Los matrimonios de conveniencia son un fenómeno relativamente reciente –prácticamente desconocido hace 15 o 20 años-, que, como hecho fraudulento, va acompañado de sanción si así lo dictamina una sentencia. Se popularizaron a principios de siglo como una herramienta rápida de obtener la nacionalidad española a cambio de una compensación económica.

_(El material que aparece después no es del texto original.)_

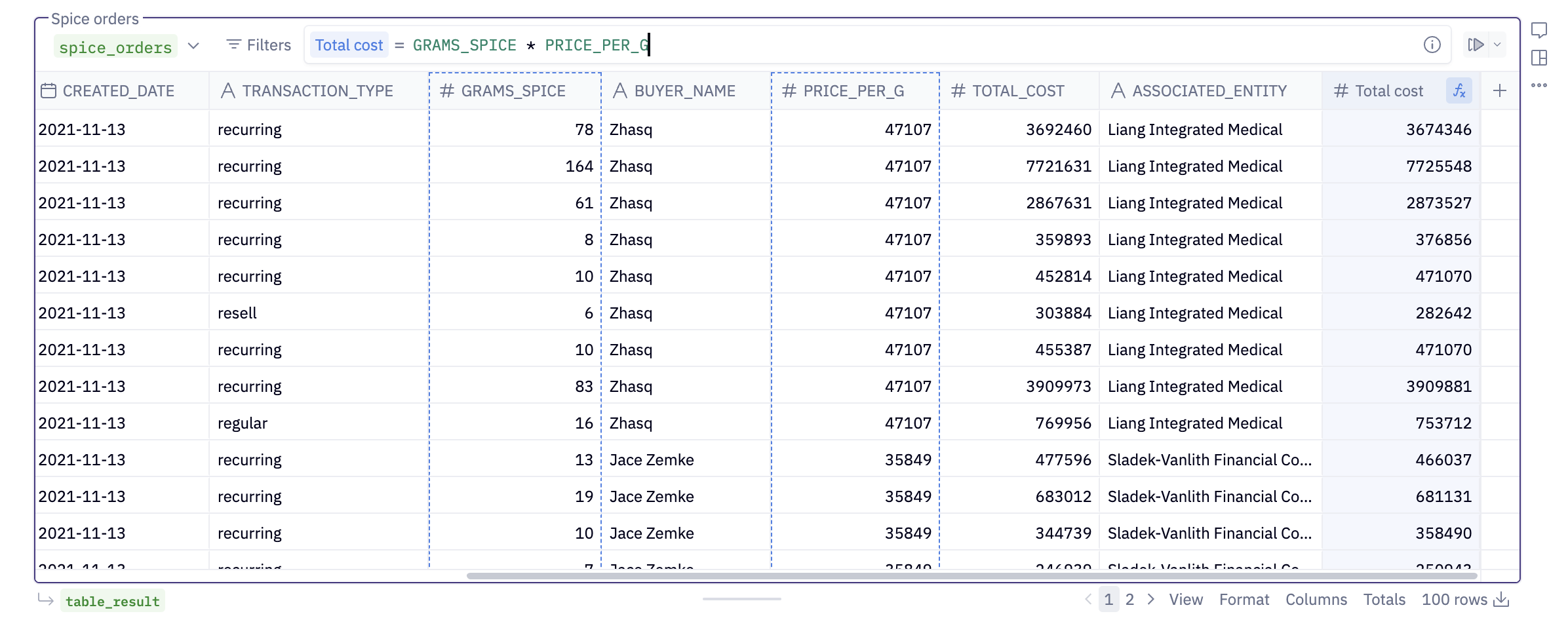This screenshot has width=1568, height=637.
Task: Add a new column with the plus button
Action: [1500, 91]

A medida que se viralizaba su popularidad, las leyes trataron de adaptarse. El resultado fue un endurecimiento de los requisitos para considerar la efectividad del matrimonio, pasando de permitir la no convivencia de los cónyuges (Ley 51/1982) a regular específicamente este tipo de uniones (Instrucción de 9 de enero de 1995 sobre el Expediente Previo al Matrimonio e Instrucción de 31 de enero de 2006 sobre los matrimonios de complacencia) y su consecuente modificación del Código Civil.

Ilícito civil, y no penal

Es necesario especificar que, de ser probado, el matrimonio de conveniencia acarrea un castigo administrativo, pero nunca puede conllevar una sentencia de prisión. De hecho, el Tribunal Supremo lo recordó hace apenas un año, cuando revocó una sentencia de dos años y medio de prisión a una pareja por formalizar un matrimonio de conveniencia.

Razones para la condena

Las sentencias a lo largo de los años han argüido varias razones para anular este tipo de uniones. La Audiencia Provincial de Palencia expuso en 2002 “el escaso tiempo de relaciones prematrimoniales o de noviazgo, la diferencia de edad (…) y el muy escaso tiempo de convivencia matrimonial” como razones para la condena.

“La relación matrimonial existente (…)  con otra persona en Marruecos”, o que “los contrayentes no se conocieran hasta dos días antes de la celebración de la boda” son también argumentos señalados por las Audiencias Provinciales de Álava y Murcia, en 2005 y 2006, respectivamente.